In ubuntu, execute below.


sudo apt-get install sysbench

2. Installing to enterprise linux like Oracle Linux/ Red Hat Linux. Download the rpm file from rpmfind.net or any sites providing rpm downloads. You can also check this source.

3. Once downloaded try to install it if it will not find the dependencies file.


rpm -ivh sysbench-04.12-5.el6.x86_64.rpm

In this example, i used a 64-bit machine with Oracle Linux 6.0 installed. There are required dependencies before sysbench will be installed.

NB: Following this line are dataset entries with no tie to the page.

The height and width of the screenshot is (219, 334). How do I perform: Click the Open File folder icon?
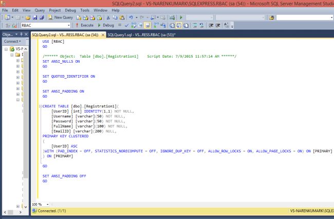coord(28,17)
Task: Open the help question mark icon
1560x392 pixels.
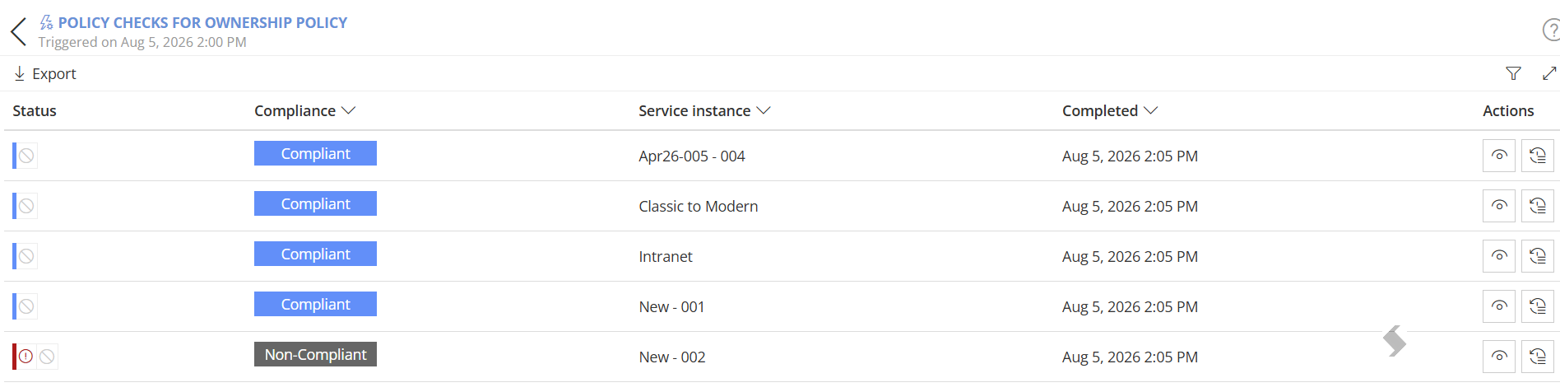Action: [x=1551, y=30]
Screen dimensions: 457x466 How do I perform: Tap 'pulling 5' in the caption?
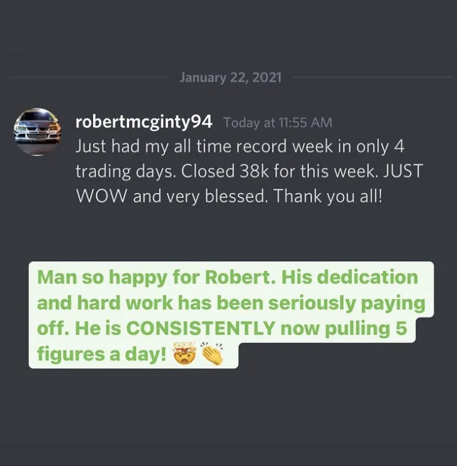tap(366, 329)
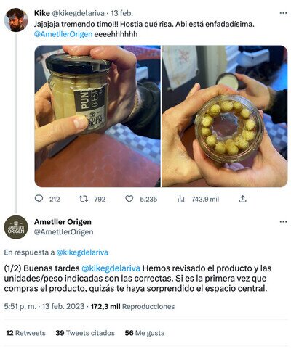Like Kike's tweet with the heart icon

(129, 199)
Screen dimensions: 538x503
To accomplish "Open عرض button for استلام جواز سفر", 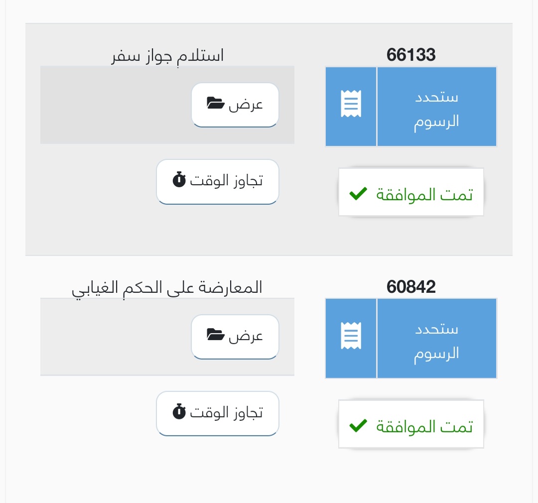I will 235,105.
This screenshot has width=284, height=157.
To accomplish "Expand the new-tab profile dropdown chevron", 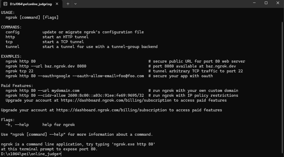I will (x=75, y=4).
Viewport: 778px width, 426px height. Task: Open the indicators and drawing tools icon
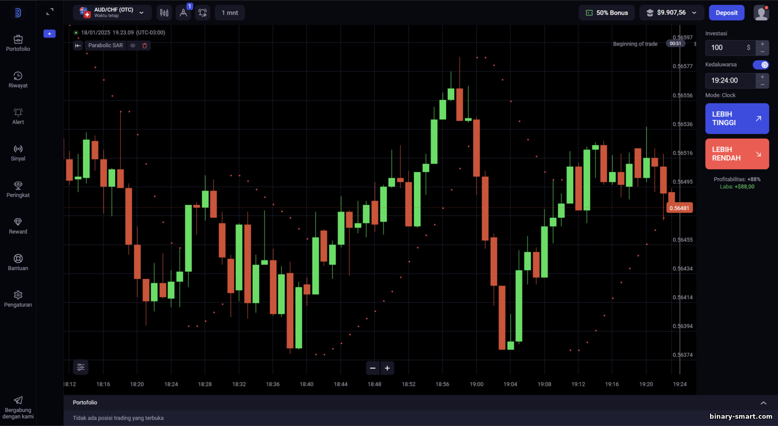[x=183, y=13]
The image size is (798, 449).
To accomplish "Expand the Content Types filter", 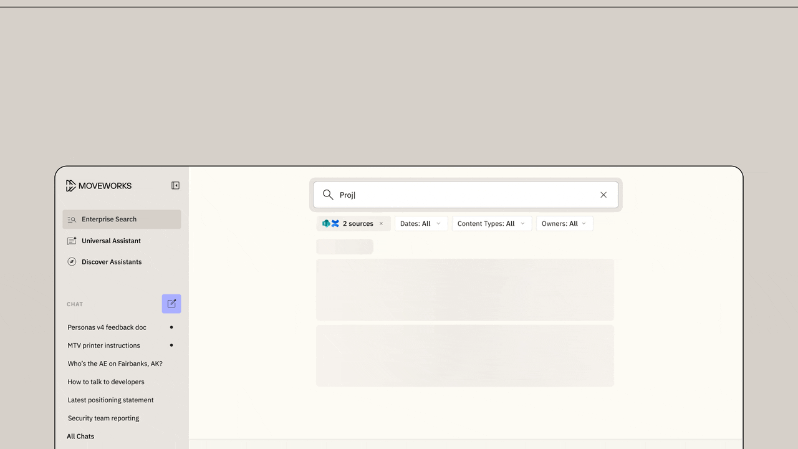I will [x=491, y=224].
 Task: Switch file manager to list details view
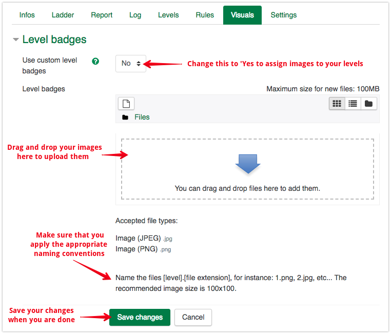point(353,103)
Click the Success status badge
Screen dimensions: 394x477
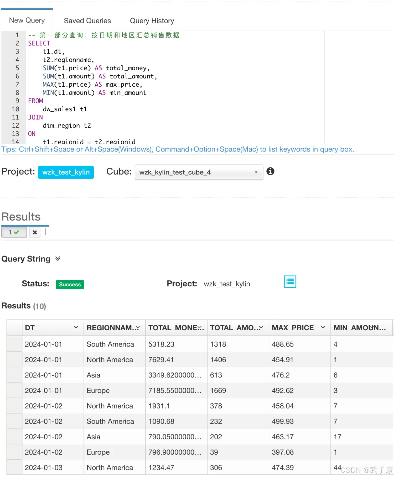click(x=70, y=284)
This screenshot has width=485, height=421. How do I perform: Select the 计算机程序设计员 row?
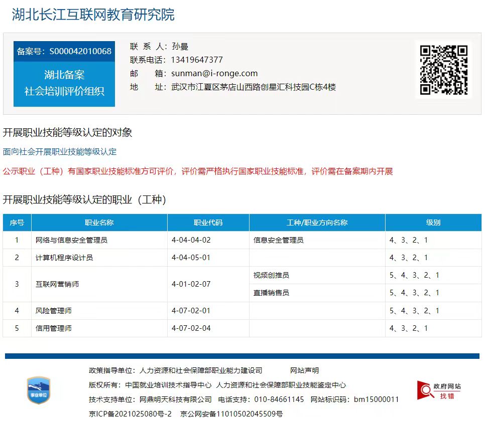tap(64, 258)
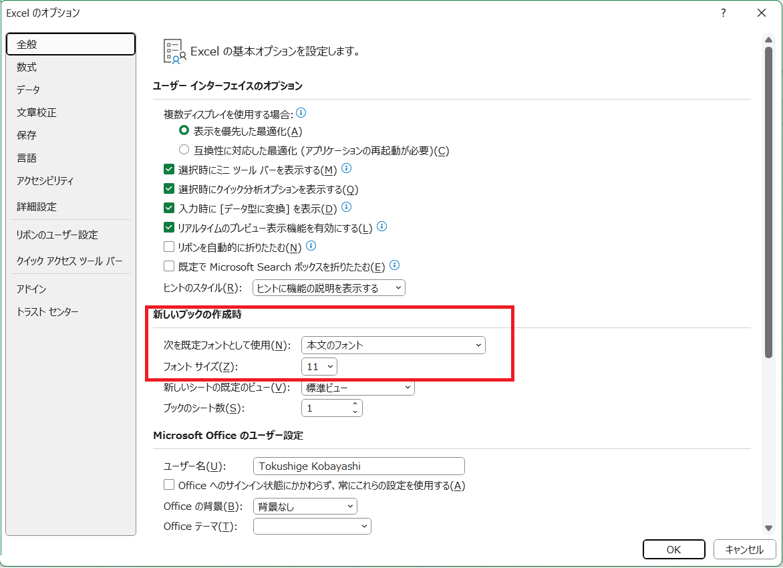
Task: Uncheck 選択時にクイック分析オプションを表示する
Action: click(x=169, y=189)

1. It will require that the machine has a GCC Compiler. To install it,

yum install gcc

Yum will not work to unregistered linux, so to get this done you need to create a local repository.

2. Other dependencies


libcrypto.so.10; libssl.so.10 (openssl-1.0.0-4.el6.x86_64.rpm)
libgssapi_krb5.so.2 (krb5-libs-1.8.2-3.el6..x86_64.rpm)
libldap_r-2.4.so.2 (openldap-2.4.19-15.el6..x86_64.rpm)
libpq.so.5 (postgresql-libs-8.4.4-2.el6.x86_64.rpm)
libc.so.6; libcrypt.so.1; libm.so.6; libpthread.so.0 (glibc-2.12-1.7.el6.x86_64.rpm)
libfreebl3.so (nss-softokn-freebl-3.12.7-1.1.el6..x86_64.rpm)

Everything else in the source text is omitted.